The flow goes as illustrated in figure 1:

  1. The resource owner provides the client with its set of credentials.
  2. The client does a post request to the token endpoint of the identity provider where it supplies as part of the request the resource owner credentials.
  3. The identity provider then passes back to the client an access token.

The main issue lies between points 1 and 2. There we have the client, how do we know that this client is treating the credentials with the appropriate measures? How do we know that the client has not been compromised? Even on a less malicious note, how do we know that the client isn’t accidentally logging the credentials somewhere?

Section 4.3.1 of RFC 6749 states:

The method through which the client obtains the resource owner credentials is beyond the scope of this specification. The client MUST discard the credentials once an access token has been obtained.

At the end of the day it is really at the behest of the client to take care of the credentials in an ethical manner. Not only that, but you have to assume that the client has not being compromised in some form.

Why do we have this resource owner grant?

To put it simply, this grant type is here or one of three reasons. The first two reasons are outlined by the specification and the third one is something that somebody mentioned in a stackoverflow reply to one of my comments which I found peculiar.

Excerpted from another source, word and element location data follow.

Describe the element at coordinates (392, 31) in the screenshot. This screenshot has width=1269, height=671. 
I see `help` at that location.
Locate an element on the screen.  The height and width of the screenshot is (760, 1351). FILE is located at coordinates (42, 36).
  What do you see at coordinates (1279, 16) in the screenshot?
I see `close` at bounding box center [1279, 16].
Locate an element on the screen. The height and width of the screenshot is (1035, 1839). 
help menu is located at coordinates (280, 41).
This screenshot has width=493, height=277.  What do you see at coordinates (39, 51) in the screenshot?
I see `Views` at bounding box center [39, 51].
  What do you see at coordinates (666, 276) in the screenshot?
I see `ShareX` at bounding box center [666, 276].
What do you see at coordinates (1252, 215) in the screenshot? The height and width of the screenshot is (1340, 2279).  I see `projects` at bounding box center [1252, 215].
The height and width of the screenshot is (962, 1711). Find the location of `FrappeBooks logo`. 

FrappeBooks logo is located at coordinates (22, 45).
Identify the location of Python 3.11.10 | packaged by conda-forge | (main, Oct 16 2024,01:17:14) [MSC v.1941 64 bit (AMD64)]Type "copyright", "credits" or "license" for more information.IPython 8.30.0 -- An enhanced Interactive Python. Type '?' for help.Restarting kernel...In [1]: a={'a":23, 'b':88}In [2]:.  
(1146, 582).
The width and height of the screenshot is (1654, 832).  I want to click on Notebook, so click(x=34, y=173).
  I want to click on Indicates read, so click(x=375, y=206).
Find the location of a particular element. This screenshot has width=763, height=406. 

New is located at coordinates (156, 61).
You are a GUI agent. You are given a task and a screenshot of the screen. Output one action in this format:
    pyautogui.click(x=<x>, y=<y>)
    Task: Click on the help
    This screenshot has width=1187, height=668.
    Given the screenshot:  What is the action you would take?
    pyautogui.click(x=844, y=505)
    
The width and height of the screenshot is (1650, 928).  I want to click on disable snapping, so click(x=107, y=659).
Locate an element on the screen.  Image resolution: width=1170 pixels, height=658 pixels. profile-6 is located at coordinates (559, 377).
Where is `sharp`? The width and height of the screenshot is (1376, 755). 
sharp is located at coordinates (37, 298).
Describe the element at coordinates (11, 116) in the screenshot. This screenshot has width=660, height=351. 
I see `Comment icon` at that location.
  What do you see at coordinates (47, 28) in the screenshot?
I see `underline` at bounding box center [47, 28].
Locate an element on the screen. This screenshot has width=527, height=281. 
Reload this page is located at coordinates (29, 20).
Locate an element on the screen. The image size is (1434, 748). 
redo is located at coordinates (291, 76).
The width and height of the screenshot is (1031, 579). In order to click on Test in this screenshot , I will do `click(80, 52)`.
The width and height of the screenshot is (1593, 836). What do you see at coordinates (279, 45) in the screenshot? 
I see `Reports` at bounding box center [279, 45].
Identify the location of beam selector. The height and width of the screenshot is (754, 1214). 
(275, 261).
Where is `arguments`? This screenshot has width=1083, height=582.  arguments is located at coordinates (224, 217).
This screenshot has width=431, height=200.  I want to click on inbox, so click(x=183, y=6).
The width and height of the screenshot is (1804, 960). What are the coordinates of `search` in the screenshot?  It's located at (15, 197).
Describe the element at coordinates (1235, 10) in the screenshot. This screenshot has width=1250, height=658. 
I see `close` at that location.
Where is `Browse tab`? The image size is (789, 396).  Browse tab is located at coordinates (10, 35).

  • Reason 1 - You are stuck with a legacy system. For reasons attributed to how aged a product is, you cannot migrate it to use the specification’s anti-password pattern.
  • Reason 2 - You are busy migrating a system from some older standard or some older authentication scheme such as HTTP Basic.
  • Reason 3 - Your client does not have a browser but needs some form of user authentication. In this post a gentleman remarked that Apple TV has no browser context so to speak so it is impossible to initiate the other grant types.

However, at the end of the day, you need to trust the end to end link between the resource owner and the client. If that trust cannot be established, then you might be out of luck. I would say that use this grant minimally, know why it is here, and understand its risks. Once you got that under your belt you can make educated decisions about whether your situation warrants the use of this grant type. I do use it, it has its uses for some of our requirements, but the vast majority of scenarios that I deal with stay clear of this grant type.

2019 UPDATE If your reason for using the password grant falls under Reason 3, I would highly suggest switching over to device flow. IdentityServer4 v2.3 supports this flow.